中学生の時、運動音痴なのにサッカー部に入っていたため、ずっと練習についていくことができなかった。そのため中学校三年間はずっとこれじゃない感が体に付き纏っていたが、結局部活をやめることはできず、今でも失敗したと思っている。その失敗自体は反面教師として納得しているのだが、もし、一生の間運動音痴なのにサッカー部に入ってしまったらどうなるだろうか。「タタール人の砂漠」という本はこの”もしも”を描いた作品だと思う。

確かこの本を見つけたのは半年近く前で、あらすじを読んで惹かれたのは覚えている。

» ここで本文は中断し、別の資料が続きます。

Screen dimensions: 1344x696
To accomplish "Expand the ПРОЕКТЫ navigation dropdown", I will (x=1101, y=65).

しかし内容が色々と複雑なので、何回か読み直してさらに感想もたくさん読んだ上で、ようやく物語の全容が見えた。(筆者の読解力はその程度である)

半年かけてようやく理解できるようになった作品なので、個人的な解説と感想をまとめてみたいと思う。

あらすじ

士官学校を卒業した新米将校ドローゴは、新しい赴任先である辺境の砦に向かう。そこは国境を守る砦とは名ばかりで、目の前の広大な砂漠とその先に住むという誰も見たことがない敵タタール人の襲撃に備えるのが任務という変化のない生活に若きドローゴは幻滅し早急に転属を願い出る。しかし、この砦でいつか来るタタール人の襲撃というものにだんだん魅了されていくドローゴは、それを待ち望み広い砂漠を監視する生活に無意識に馴染んいく。時の流れに取り残され、青春を浪費するドローゴ。何年も過ぎたある日、遂にタタール人が住む領域で不審な動きが見受けられ、ドローゴが待ち望んだ物が少しずつ現実となってくる。

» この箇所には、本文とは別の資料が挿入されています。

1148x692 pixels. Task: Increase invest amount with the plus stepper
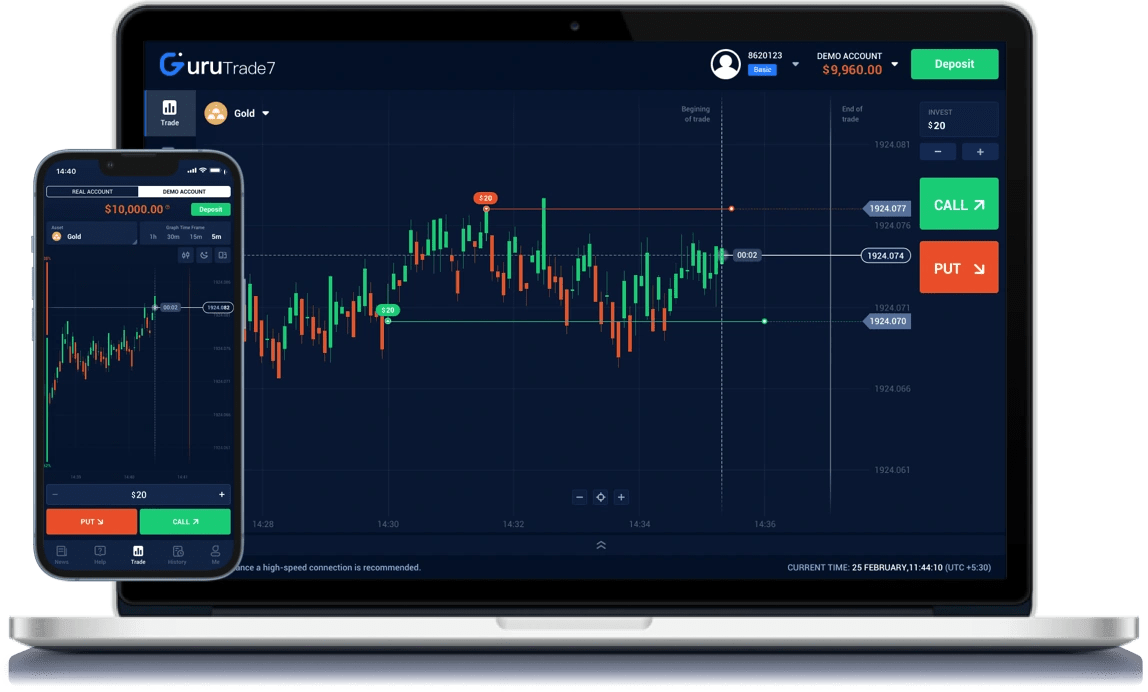pos(982,151)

ネタバレをすると、結局のところドローゴは砦で一生を過ごし、引退直前になって敵が攻めてきた結果、砦に残っていた平和ボケした将校ということで戦線から退けられてしまう。そして誰にも見向きもされないまま、一人死地に望む・・・という構成だ。

やはりこの物語は、一回読んだだけでは全容を把握するのはなかなか難しい。少なくとも自分には無理であった。色々感想を読んでみると、この本で考えるべき点は大きく二つあると思う。それは

・結局ドローゴの人生とは一体なんだったのか

・ドローゴはどうすればよかったのか

である。この二つの点についてじっくり考えていくと、この小説をより深く理解できると思う。

ドローゴの人生はなんだったのか

ドローゴの人生を一言で言えば夢を叶えるどころか結婚すらできず蕩尽してしまった人生というべきだろう。客観的に見れば、そういうべきだと思う。ただ実際物語終盤にドローゴは

「私は三十年以上もここでじっとしてきたんだ・・・・・・いろんな機会も見逃してきた。三十年と言えば随分長い、その間ずっと敵を待って過ごしてきたんだ。今になってそんなことを言わせないよ、今ここを立ち去れなどとは。私にはここに残る権利があると思うがね・・・」

と語っている。紆余曲折の結果彼は砦の番人として自分を肯定したかったように思え、それはオルティス少佐のように戦に出なくとも軍人としての仕事を全うすればそれで良いという考え方に他ならないように思える。しょぼい仕事だけど最後までやり遂げたいというところだろうか。

 

実際、現実でもドローゴみたいな人はいっぱいいるわけだし、そもそも誰しも一部分はドローゴのような思いを抱えているはずである。「こんなはずではなかった」と思うところがあったとして、どこかで妥協しなければやってられないことが多いのも事実だ。ドローゴもキャリアの最後でタタール人が攻めてくるというイレギュラーがなければオルティス少佐と同じ最後を迎えていただろう。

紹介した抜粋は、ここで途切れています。